Coordinate data for items
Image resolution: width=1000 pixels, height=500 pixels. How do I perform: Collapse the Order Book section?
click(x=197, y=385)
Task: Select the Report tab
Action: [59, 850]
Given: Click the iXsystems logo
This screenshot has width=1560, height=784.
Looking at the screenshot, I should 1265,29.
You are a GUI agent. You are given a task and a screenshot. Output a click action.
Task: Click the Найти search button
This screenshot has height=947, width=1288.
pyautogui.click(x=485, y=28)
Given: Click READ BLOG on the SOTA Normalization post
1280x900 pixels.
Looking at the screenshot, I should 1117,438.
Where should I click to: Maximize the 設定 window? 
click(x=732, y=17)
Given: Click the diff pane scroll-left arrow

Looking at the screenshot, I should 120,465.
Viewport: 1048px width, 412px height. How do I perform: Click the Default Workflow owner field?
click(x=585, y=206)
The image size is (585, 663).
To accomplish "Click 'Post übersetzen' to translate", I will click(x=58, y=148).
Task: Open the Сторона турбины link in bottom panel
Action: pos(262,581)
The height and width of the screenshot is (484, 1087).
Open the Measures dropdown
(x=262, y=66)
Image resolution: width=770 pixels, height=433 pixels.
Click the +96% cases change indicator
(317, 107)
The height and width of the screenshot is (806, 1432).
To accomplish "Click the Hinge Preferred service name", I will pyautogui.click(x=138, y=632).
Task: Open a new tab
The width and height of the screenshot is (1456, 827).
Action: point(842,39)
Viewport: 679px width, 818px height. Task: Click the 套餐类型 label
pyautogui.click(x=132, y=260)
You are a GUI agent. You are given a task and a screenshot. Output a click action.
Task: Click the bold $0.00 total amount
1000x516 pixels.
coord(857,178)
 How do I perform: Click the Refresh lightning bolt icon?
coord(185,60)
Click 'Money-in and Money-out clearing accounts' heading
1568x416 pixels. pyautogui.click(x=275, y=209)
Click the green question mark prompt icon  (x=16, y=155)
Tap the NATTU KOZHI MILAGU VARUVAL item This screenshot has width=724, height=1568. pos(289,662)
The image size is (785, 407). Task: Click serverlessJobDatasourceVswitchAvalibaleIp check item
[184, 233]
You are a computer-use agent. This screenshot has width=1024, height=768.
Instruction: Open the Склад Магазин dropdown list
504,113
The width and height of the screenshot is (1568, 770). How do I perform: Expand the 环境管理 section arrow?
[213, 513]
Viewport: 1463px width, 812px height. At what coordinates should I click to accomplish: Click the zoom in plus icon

Stated task: Please copy all of the rows above word for word.

Finished exercise:
Image resolution: width=1000 pixels, height=500 pixels. How do I perform: Collapse the Order Book section?
click(x=197, y=385)
Task: Select the Report tab
Action: [59, 850]
Given: Click the iXsystems logo
This screenshot has width=1560, height=784.
Looking at the screenshot, I should 1265,29.
You are a GUI agent. You are given a task and a screenshot. Output a click action.
Task: Click the Найти search button
This screenshot has height=947, width=1288.
pyautogui.click(x=485, y=28)
Given: Click READ BLOG on the SOTA Normalization post
1280x900 pixels.
Looking at the screenshot, I should 1117,438.
Where should I click to: Maximize the 設定 window? 
click(x=732, y=17)
Given: Click the diff pane scroll-left arrow

Looking at the screenshot, I should 120,465.
Viewport: 1048px width, 412px height. How do I perform: Click the Default Workflow owner field?
click(x=585, y=206)
The image size is (585, 663).
To accomplish "Click 'Post übersetzen' to translate", I will click(x=58, y=148).
Task: Open the Сторона турбины link in bottom panel
Action: pos(262,581)
The height and width of the screenshot is (484, 1087).
Open the Measures dropdown
(x=262, y=66)
Image resolution: width=770 pixels, height=433 pixels.
Click the +96% cases change indicator
(317, 107)
The height and width of the screenshot is (806, 1432).
To accomplish "Click the Hinge Preferred service name", I will pyautogui.click(x=138, y=632).
Task: Open a new tab
The width and height of the screenshot is (1456, 827).
Action: point(842,39)
Viewport: 679px width, 818px height. Task: Click the 套餐类型 label
pyautogui.click(x=132, y=260)
You are a GUI agent. You are given a task and a screenshot. Output a click action.
Task: Click the bold $0.00 total amount
1000x516 pixels.
coord(857,178)
 How do I perform: Click the Refresh lightning bolt icon?
coord(185,60)
Click 'Money-in and Money-out clearing accounts' heading
1568x416 pixels. pyautogui.click(x=275, y=209)
Click the green question mark prompt icon  (x=16, y=155)
Tap the NATTU KOZHI MILAGU VARUVAL item This screenshot has width=724, height=1568. pos(289,662)
The image size is (785, 407). Task: Click serverlessJobDatasourceVswitchAvalibaleIp check item
[184, 233]
You are a computer-use agent. This screenshot has width=1024, height=768.
Instruction: Open the Склад Магазин dropdown list
504,113
The width and height of the screenshot is (1568, 770). How do I perform: Expand the 环境管理 section arrow?
[213, 513]
Viewport: 1463px width, 812px height. At what coordinates should I click to accomplish: Click the zoom in plus icon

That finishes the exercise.